» **Required action**
Would you repeat every line below exactly, please?

» **Data extract**
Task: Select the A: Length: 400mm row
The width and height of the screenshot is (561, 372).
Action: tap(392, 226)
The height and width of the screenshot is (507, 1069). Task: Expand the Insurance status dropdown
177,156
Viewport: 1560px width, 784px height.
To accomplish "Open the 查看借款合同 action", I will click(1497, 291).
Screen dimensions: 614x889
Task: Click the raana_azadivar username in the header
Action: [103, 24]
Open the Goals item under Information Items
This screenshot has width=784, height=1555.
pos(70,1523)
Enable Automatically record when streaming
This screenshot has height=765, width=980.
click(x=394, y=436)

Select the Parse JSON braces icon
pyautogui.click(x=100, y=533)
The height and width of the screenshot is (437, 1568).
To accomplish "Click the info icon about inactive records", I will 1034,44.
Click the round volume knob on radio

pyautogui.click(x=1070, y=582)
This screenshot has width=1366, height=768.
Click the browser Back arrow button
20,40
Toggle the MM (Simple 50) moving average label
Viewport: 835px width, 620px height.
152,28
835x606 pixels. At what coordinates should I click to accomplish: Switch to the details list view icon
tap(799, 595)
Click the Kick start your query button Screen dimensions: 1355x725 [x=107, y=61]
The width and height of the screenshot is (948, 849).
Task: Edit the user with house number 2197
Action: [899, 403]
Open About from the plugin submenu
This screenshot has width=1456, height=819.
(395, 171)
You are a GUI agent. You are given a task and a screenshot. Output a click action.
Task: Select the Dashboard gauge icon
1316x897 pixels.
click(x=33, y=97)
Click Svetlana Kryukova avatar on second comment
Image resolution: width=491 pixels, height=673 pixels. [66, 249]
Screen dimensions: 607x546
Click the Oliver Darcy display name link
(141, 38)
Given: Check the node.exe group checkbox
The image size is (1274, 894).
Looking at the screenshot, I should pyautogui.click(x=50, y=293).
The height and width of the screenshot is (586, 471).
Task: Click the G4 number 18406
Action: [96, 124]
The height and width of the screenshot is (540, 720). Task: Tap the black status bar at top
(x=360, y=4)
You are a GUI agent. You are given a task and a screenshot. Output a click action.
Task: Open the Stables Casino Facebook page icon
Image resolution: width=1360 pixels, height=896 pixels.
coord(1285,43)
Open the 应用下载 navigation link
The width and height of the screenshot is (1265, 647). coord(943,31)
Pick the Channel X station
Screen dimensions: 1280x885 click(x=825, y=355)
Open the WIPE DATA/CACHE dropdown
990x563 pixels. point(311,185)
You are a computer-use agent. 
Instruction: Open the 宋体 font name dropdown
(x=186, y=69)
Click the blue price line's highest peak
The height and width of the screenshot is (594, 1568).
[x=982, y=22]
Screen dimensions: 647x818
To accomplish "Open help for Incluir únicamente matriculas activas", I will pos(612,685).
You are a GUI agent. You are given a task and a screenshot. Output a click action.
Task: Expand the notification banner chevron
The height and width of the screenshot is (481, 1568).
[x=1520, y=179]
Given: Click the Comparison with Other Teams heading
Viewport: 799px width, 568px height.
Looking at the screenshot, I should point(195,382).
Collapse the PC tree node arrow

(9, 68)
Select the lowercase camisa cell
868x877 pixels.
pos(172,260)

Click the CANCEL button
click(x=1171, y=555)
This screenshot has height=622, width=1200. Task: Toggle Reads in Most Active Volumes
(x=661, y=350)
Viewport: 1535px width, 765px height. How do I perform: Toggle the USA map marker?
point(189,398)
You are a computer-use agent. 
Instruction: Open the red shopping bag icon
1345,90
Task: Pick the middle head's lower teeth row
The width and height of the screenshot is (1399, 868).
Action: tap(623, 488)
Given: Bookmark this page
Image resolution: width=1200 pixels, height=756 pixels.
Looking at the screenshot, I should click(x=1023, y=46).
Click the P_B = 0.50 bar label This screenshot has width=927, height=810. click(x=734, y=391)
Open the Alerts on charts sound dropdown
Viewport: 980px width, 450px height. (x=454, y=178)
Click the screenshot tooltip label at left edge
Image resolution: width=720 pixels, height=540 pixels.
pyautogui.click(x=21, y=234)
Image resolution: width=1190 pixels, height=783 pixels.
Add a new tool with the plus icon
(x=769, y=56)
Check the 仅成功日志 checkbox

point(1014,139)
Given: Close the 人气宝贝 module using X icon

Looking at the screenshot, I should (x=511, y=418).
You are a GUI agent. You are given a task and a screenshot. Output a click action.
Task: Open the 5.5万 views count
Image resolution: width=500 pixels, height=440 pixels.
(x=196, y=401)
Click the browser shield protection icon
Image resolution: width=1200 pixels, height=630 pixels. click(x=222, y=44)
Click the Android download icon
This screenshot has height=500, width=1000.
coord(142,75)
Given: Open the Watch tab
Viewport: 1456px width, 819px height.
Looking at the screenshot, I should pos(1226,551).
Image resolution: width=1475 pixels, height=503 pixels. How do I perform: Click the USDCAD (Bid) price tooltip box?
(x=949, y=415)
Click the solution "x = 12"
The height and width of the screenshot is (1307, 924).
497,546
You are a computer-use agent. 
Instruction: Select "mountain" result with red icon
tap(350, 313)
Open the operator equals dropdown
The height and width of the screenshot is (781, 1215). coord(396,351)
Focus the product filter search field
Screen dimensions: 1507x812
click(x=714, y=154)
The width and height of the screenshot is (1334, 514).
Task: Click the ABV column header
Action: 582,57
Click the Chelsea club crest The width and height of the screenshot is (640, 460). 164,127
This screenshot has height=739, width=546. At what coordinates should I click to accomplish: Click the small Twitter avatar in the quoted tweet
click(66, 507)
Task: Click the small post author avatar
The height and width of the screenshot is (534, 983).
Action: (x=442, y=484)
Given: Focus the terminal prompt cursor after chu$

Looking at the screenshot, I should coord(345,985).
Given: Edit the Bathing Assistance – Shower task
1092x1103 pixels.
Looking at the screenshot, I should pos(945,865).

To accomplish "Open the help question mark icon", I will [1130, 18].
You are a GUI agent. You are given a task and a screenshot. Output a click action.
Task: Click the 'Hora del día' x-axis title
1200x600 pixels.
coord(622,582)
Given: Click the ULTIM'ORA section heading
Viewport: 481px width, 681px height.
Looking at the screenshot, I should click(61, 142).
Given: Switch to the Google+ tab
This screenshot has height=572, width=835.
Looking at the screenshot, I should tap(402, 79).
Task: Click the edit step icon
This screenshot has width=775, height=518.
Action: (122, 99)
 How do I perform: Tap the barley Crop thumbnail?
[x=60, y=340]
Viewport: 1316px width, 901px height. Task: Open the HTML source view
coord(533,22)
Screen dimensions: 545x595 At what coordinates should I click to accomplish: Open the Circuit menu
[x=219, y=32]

» **Problem solution**
Task: Select the A: Length: 400mm row
The width and height of the screenshot is (561, 372).
Action: tap(392, 226)
The height and width of the screenshot is (507, 1069). Task: Expand the Insurance status dropdown
177,156
Viewport: 1560px width, 784px height.
To accomplish "Open the 查看借款合同 action", I will click(1497, 291).
Screen dimensions: 614x889
Task: Click the raana_azadivar username in the header
Action: [103, 24]
Open the Goals item under Information Items
This screenshot has width=784, height=1555.
pos(70,1523)
Enable Automatically record when streaming
This screenshot has height=765, width=980.
click(x=394, y=436)

Select the Parse JSON braces icon
pyautogui.click(x=100, y=533)
The height and width of the screenshot is (437, 1568).
To accomplish "Click the info icon about inactive records", I will 1034,44.
Click the round volume knob on radio

pyautogui.click(x=1070, y=582)
This screenshot has width=1366, height=768.
Click the browser Back arrow button
20,40
Toggle the MM (Simple 50) moving average label
Viewport: 835px width, 620px height.
152,28
835x606 pixels. At what coordinates should I click to accomplish: Switch to the details list view icon
tap(799, 595)
Click the Kick start your query button Screen dimensions: 1355x725 [x=107, y=61]
The width and height of the screenshot is (948, 849).
Task: Edit the user with house number 2197
Action: [899, 403]
Open About from the plugin submenu
This screenshot has width=1456, height=819.
(395, 171)
You are a GUI agent. You are given a task and a screenshot. Output a click action.
Task: Select the Dashboard gauge icon
1316x897 pixels.
click(x=33, y=97)
Click Svetlana Kryukova avatar on second comment
Image resolution: width=491 pixels, height=673 pixels. [66, 249]
Screen dimensions: 607x546
Click the Oliver Darcy display name link
(141, 38)
Given: Check the node.exe group checkbox
The image size is (1274, 894).
Looking at the screenshot, I should pyautogui.click(x=50, y=293).
The height and width of the screenshot is (586, 471).
Task: Click the G4 number 18406
Action: [96, 124]
The height and width of the screenshot is (540, 720). Task: Tap the black status bar at top
(x=360, y=4)
You are a GUI agent. You are given a task and a screenshot. Output a click action.
Task: Open the Stables Casino Facebook page icon
Image resolution: width=1360 pixels, height=896 pixels.
coord(1285,43)
Open the 应用下载 navigation link
The width and height of the screenshot is (1265, 647). coord(943,31)
Pick the Channel X station
Screen dimensions: 1280x885 click(x=825, y=355)
Open the WIPE DATA/CACHE dropdown
990x563 pixels. point(311,185)
You are a computer-use agent. 
Instruction: Open the 宋体 font name dropdown
(x=186, y=69)
Click the blue price line's highest peak
The height and width of the screenshot is (594, 1568).
[x=982, y=22]
Screen dimensions: 647x818
To accomplish "Open help for Incluir únicamente matriculas activas", I will pos(612,685).
You are a GUI agent. You are given a task and a screenshot. Output a click action.
Task: Expand the notification banner chevron
The height and width of the screenshot is (481, 1568).
[x=1520, y=179]
Given: Click the Comparison with Other Teams heading
Viewport: 799px width, 568px height.
Looking at the screenshot, I should point(195,382).
Collapse the PC tree node arrow

(9, 68)
Select the lowercase camisa cell
868x877 pixels.
pos(172,260)

Click the CANCEL button
click(x=1171, y=555)
This screenshot has height=622, width=1200. Task: Toggle Reads in Most Active Volumes
(x=661, y=350)
Viewport: 1535px width, 765px height. How do I perform: Toggle the USA map marker?
point(189,398)
You are a computer-use agent. 
Instruction: Open the red shopping bag icon
1345,90
Task: Pick the middle head's lower teeth row
The width and height of the screenshot is (1399, 868).
Action: tap(623, 488)
Given: Bookmark this page
Image resolution: width=1200 pixels, height=756 pixels.
Looking at the screenshot, I should click(x=1023, y=46).
Click the P_B = 0.50 bar label This screenshot has width=927, height=810. click(x=734, y=391)
Open the Alerts on charts sound dropdown
Viewport: 980px width, 450px height. (x=454, y=178)
Click the screenshot tooltip label at left edge
Image resolution: width=720 pixels, height=540 pixels.
pyautogui.click(x=21, y=234)
Image resolution: width=1190 pixels, height=783 pixels.
Add a new tool with the plus icon
(x=769, y=56)
Check the 仅成功日志 checkbox

point(1014,139)
Given: Close the 人气宝贝 module using X icon

Looking at the screenshot, I should (x=511, y=418).
You are a GUI agent. You are given a task and a screenshot. Output a click action.
Task: Open the 5.5万 views count
Image resolution: width=500 pixels, height=440 pixels.
(x=196, y=401)
Click the browser shield protection icon
Image resolution: width=1200 pixels, height=630 pixels. click(x=222, y=44)
Click the Android download icon
This screenshot has height=500, width=1000.
coord(142,75)
Given: Open the Watch tab
Viewport: 1456px width, 819px height.
Looking at the screenshot, I should pos(1226,551).
Image resolution: width=1475 pixels, height=503 pixels. How do I perform: Click the USDCAD (Bid) price tooltip box?
(x=949, y=415)
Click the solution "x = 12"
The height and width of the screenshot is (1307, 924).
497,546
You are a computer-use agent. 
Instruction: Select "mountain" result with red icon
tap(350, 313)
Open the operator equals dropdown
The height and width of the screenshot is (781, 1215). coord(396,351)
Focus the product filter search field
Screen dimensions: 1507x812
click(x=714, y=154)
The width and height of the screenshot is (1334, 514).
Task: Click the ABV column header
Action: 582,57
Click the Chelsea club crest The width and height of the screenshot is (640, 460). 164,127
This screenshot has height=739, width=546. At what coordinates should I click to accomplish: Click the small Twitter avatar in the quoted tweet
click(66, 507)
Task: Click the small post author avatar
The height and width of the screenshot is (534, 983).
Action: (x=442, y=484)
Given: Focus the terminal prompt cursor after chu$

Looking at the screenshot, I should coord(345,985).
Given: Edit the Bathing Assistance – Shower task
1092x1103 pixels.
Looking at the screenshot, I should pos(945,865).

To accomplish "Open the help question mark icon", I will [1130, 18].
You are a GUI agent. You are given a task and a screenshot. Output a click action.
Task: Click the 'Hora del día' x-axis title
1200x600 pixels.
coord(622,582)
Given: Click the ULTIM'ORA section heading
Viewport: 481px width, 681px height.
Looking at the screenshot, I should click(61, 142).
Given: Switch to the Google+ tab
This screenshot has height=572, width=835.
Looking at the screenshot, I should tap(402, 79).
Task: Click the edit step icon
This screenshot has width=775, height=518.
Action: (122, 99)
 How do I perform: Tap the barley Crop thumbnail?
[x=60, y=340]
Viewport: 1316px width, 901px height. Task: Open the HTML source view
coord(533,22)
Screen dimensions: 545x595 At what coordinates should I click to accomplish: Open the Circuit menu
[x=219, y=32]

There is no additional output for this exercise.